By Adele Annesi

Word for Words is by author Adele Annesi. For Adele's website, visit Adele Annesi.

Tuesday, February 6, 2018

No (Perfect) Time to Write

I was talking with a colleague recently and found myself saying, “I used to set my schedule based on the ‘perfect time’ to do [whatever]. Now I realize there is no perfect time, especially to write.”

Seeking the perfect time to write usually means we don’t feel like writing. The underlying fear is that if we don’t feel like it, we won’t write well and we’ll have wasted time and effort by trying. But writing is still 95% perspiration and 5% inspiration, and as with exercise, the feeling of accomplishment comes at the end of the workout, not the beginning.

If we agree that we need to make time to write, we can treat our work as we would any high-priority item. That means we don’t treating writing like an item on a to-do list but as a regular discipline. Here are some tips to move in that direction:

  • Develop a schedule. If your project has a deadline, you’ve got the end point so fill in the steps between.
  • Consider your personality. Some writers like generating prose first thing, when they’re not in “edit” mode, and editing late in the day, when their patience with bad writing has ebbed.
  • Consider your project. What are your goals for it? If you don’t track your goals, you’re not likely to accomplish them.
  • Consider your vocation as a writer. What are your goals for you?
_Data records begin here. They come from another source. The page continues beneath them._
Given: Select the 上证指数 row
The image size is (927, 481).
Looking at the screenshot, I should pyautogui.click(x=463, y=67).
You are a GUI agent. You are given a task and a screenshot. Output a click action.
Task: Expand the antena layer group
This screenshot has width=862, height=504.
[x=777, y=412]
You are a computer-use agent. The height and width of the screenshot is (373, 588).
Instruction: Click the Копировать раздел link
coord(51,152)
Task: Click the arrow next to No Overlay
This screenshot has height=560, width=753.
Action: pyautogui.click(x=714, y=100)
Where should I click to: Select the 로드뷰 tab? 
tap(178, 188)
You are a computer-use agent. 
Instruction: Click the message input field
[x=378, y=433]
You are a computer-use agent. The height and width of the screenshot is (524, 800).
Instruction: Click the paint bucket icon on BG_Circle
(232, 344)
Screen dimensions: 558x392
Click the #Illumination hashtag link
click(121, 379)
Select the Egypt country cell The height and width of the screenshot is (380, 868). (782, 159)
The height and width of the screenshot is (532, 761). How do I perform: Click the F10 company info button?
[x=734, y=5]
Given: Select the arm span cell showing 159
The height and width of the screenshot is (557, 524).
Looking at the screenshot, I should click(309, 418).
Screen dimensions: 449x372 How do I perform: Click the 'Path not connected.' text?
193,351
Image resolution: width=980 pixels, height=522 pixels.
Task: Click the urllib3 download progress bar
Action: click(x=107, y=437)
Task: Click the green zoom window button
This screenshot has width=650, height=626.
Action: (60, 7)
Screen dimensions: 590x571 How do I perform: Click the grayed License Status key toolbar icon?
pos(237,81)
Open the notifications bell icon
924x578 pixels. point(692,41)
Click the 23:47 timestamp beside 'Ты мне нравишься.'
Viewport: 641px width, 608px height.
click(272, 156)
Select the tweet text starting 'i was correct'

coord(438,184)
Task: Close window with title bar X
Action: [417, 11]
As before, if you don’t track your goals, you’re not likely to accomplish them.
  • Inventory and prioritize your projects so that if one loses momentum, you can switch gears.
  • Vary your genres to flex different writing muscles, develop a broader body of work and discover other writing talents.
  • When your schedule stops working, consider adjusting the day, time or length of time spent writing.
  • Consider the time you spend writing as an investment in your work and yourself.
Another implication of the fear of not having time to write isn’t time but volition, the strength of will to keep going. Writers throughout the ages have found incentives such as these:

  • Leave off writing at a place where you know what happens or what to do next in your piece, but don’t write it. This was among Ernest Hemingway’s habits.
  • Edit and/or revise the prior day’s work to prime the writing pump for today.
  • Keep a word count for each writing session to track your progress.
  • Periodically print a hardcopy of what you’ve written so that you can edit it on paper, and include the edits when you go back to the project.
  • Cultivate a relationship with your writing by noting the progress in your prose before and after editing.
  • Talk regularly with an inspirational friend and/or writing colleague.
  • Don't listen to the negative internal chatter that says you don’t have time to write; you’ll only talk yourself out of it.
  • Use downtime to plan. Think about what you’ll do next when you next sit down to write.
  • Take time to enjoy your work.
  • Celebrate victories, even when they’re smaller than your overall goal. You can’t complete a project unless you complete the individual steps to get there.
  • Give yourself time off. You need and deserve it.
The great thing about developing a writing schedule that fits with the rest of your life is that it doesn’t have to fit the whole rest of your life.

Do you have a writing query to share, email Word for Words.

Tuesday, December 26, 2017

The End From the Beginning

We have a tradition on my mother’s central Italian side of the family that says whatever happens in the first twelve days of the New Year is what will happen in each ensuing month. I was quick to point out the fallacy in this superstition, which is that whatever happens the first day of January would need to apply to the remaining month. Yet, the concept of a matter’s end being present in its beginning got me thinking that the end of a story is often derived by or foreshadowed at its start.

Since it’s near the end of the year—and this has been one long year—my mind takes the path of least literary resistance to use, as an example, the first Harry Potter book, where early in the saga we read of Ginny Weasley’s crush on Harry. Six books later the end of the matter is confirmed; yet, the seeds of its fruition were planted at the start.

As writers, we unwind our stories, from flash to full-length novels, creating a trail we ask readers to follow. We ask them to believe what we say of our characters’ past, present and future through backstory, scene and foreshadow as our plots unfold. We want readers to believe us and to forget us as they immerse themselves in a world of our creation, even in the offer of hope for a desired outcome that initially seems impossible.

We do, in a sense, what the prophet Isaiah said that God does. We create a purpose for our stories and a plan to achieve that purpose, and we ask readers to place their confidence in our ability to lead them. It’s not just the foreknowledge of our story’s events that we want people to trust. No. We often write, as William Zinsser said, to learn, to discover our stories and the people in them. Yet, we aim to exert mastery over our creation. We want readers to rely on us as we speak, to the point where they forget that it's we who speak.

Is this arrogance, this apparent reach for the divine? If we aim for omniscience, omnipresence or omnipotence, then yes. But for the writer who aims merely to create a plan and be true to it, to have a purpose and carry it out, to offer the best words in their most suitable form, it’s a creative act, and in this is dignity.

“I declare the end from the beginning, and from long ago what is not yet done, saying: ‘My plan will take place, and I will do all My will.’” Isaiah 46:10

Blessings and peace to you and yours now and throughout the New Year.